Het overlegorgaan beschikt vanaf de aanhangigmaking over een termijn van vijfentwintig dagen om aan het ministerieel comité zijn aanbeveling of advies over het voorwerp van het belangenconflict over te maken.
Vanaf de ontvangst van de aanbeveling of het advies of vanaf het verstrijken van de in het tweede lid bedoelde termijn van vijfentwintig dagen, beschikt het ministerieel comité over een termijn van vijfentwintig dagen om te overleggen op basis van dat advies. HOOFDSTUK 6. - De leidende ambtenaren van de betrokken administratieve organen
Art. 17.De leidende ambtenaren van de betrokken administratieve organen van de partijen komen regelmatig samen om de coördinatie van het beleid inzake gezondheidszorg en bijstand aan personen te garanderen.
Ze worden aangewezen door elke partij, elk voor wat haar betreft.
Ze nemen deel aan de vergaderingen van het ministerieel comité. HOOFDSTUK 7. - De permanente technische cel
Art. 18.Er wordt een permanente technische cel ingesteld door de partijen.
Deze cel is samengesteld uit beambten die zijn aangewezen door de administratieve diensten van de partijen.

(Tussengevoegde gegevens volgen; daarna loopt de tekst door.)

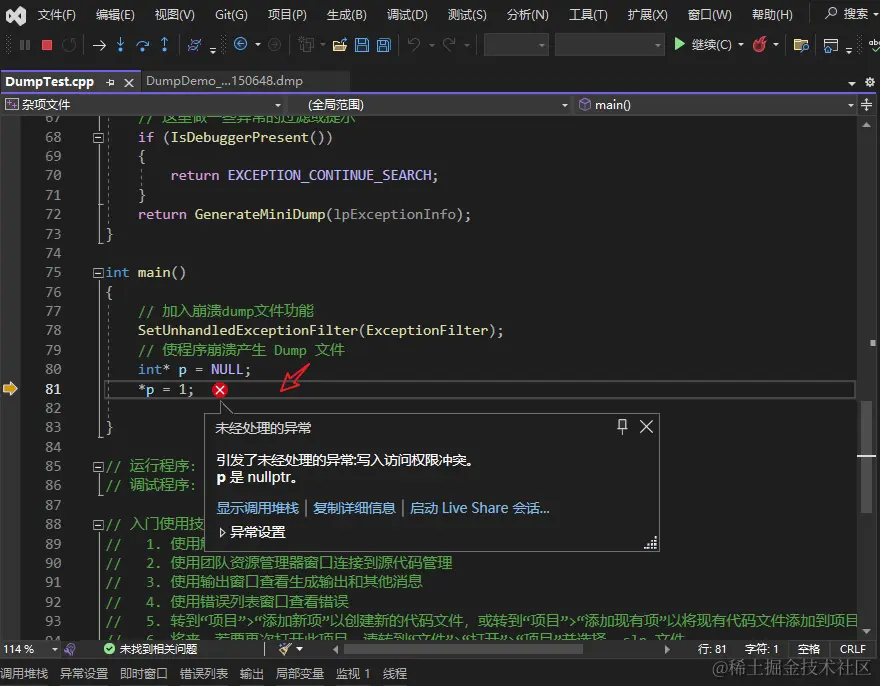Screen dimensions: 880x686
Task: Pin the unhandled exception popup
Action: (622, 427)
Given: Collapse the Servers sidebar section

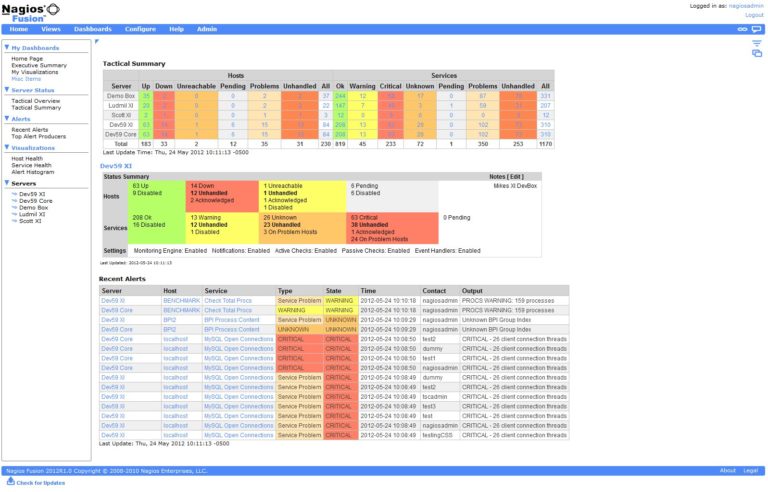Looking at the screenshot, I should [5, 184].
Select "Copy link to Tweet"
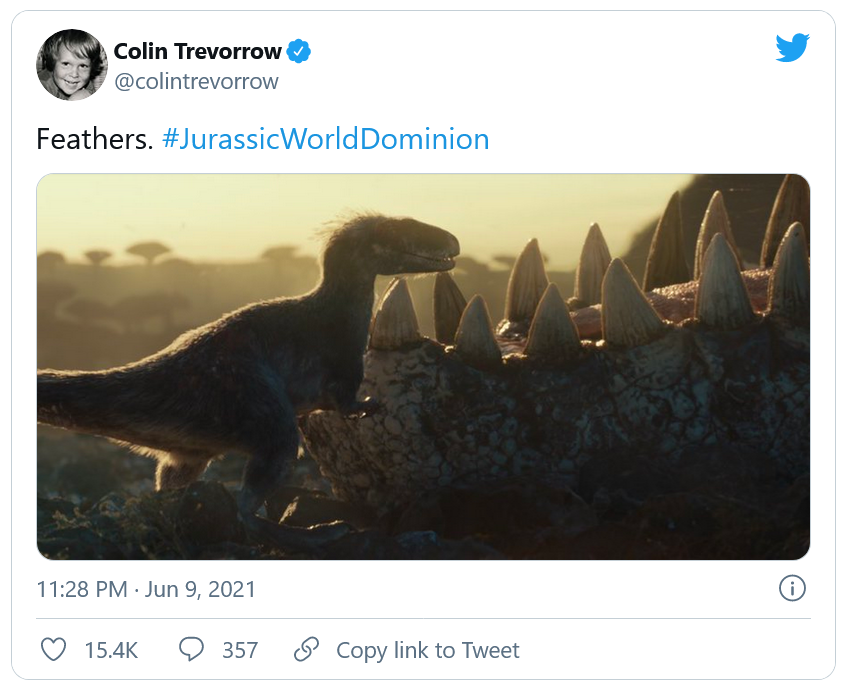 [428, 650]
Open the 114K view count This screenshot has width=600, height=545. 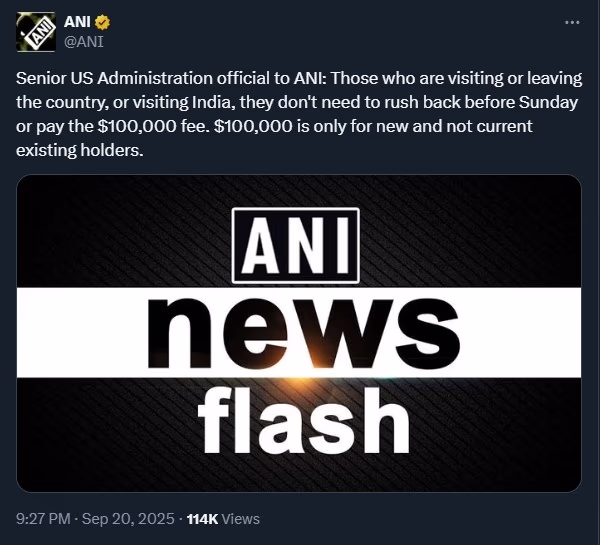pos(201,519)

Art. 19.De permanente technische cel stelt zich tot taak : 1° het secretariaat van het ministerieel comité waar te nemen;2° de vergaderingen van het overlegorgaan en het ministerieel comité voor te bereiden op verzoek van deze laatste of uit eigen beweging. HOOFDSTUK 9. - Slotbepalingen
Art. 20.Dit samenwerkingsakkoord wordt ter goedkeuring voorgelegd aan de Parlementen van de Franse Gemeenschapscommissie en het Waalse Gewest, en aan de Raad van de Franse Gemeenschapscommissie.
Art. 21.Dit samenwerkingsakkoord treedt in werking op 1 juli 2014, voor zover alle normen die er instemming mee moeten betuigen vóór deze datum zijn bekendgemaakt in het Belgisch Staatsblad . Bij ontstentenis treedt het akkoord in werking op de dag dat het laatste instemmingsdecreet wordt bekendgemaakt in het Belgisch Staatsblad.
Art. 22.Dit akkoord wordt gesloten voor onbepaalde duur.
Brussel, op 27 februari 2014, in zoveel exemplaren als er contracterende partijen zijn, in de Franse taal.
Voor de Regering van de Franse Gemeenschap : De Minister-President, R. DEMOTTE Voor de Waalse Regering : R. DEMOTTE Voor het College van de Franse Gemeenschapscommissie : De Voorzitter van het College, Ch. DOULKERIDIS Brussel, 4 april 2014.